**About this exercise:** In the entries, find all lines that hold the word "agent" and copy them.

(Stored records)
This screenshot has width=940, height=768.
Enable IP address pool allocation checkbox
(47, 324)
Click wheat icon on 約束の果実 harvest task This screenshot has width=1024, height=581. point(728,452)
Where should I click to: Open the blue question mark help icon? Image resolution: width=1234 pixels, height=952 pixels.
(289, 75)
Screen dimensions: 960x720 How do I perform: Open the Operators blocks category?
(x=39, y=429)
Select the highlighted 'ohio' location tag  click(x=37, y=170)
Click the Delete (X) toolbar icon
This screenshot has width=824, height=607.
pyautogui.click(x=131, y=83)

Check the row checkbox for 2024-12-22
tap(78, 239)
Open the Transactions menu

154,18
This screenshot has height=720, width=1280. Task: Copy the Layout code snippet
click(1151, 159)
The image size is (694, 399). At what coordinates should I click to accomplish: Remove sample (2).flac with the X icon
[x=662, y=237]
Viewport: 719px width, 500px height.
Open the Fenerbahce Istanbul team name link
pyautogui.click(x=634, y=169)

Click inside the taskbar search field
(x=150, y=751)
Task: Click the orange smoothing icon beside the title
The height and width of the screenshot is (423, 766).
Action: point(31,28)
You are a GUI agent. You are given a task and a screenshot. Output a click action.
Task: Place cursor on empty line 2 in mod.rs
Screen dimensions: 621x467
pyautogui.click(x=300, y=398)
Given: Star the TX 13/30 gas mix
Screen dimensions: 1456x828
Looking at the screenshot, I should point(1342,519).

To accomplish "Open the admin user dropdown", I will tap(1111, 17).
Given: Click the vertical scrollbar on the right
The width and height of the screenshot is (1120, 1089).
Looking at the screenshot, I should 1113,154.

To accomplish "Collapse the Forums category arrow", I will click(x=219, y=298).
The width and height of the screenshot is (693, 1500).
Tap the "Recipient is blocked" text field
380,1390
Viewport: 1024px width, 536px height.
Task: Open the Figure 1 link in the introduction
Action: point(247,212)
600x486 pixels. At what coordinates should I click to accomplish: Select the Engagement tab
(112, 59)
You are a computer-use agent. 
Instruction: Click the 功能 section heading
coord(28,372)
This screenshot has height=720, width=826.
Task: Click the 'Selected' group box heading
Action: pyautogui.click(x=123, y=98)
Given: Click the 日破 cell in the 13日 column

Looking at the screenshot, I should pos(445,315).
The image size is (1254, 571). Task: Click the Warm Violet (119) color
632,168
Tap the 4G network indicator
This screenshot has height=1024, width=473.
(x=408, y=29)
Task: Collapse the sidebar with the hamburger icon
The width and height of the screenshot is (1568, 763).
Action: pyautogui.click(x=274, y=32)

**Answer box:**
You are a GUI agent. You are given a task and a screenshot. Output a click action.
You are a computer-use agent. 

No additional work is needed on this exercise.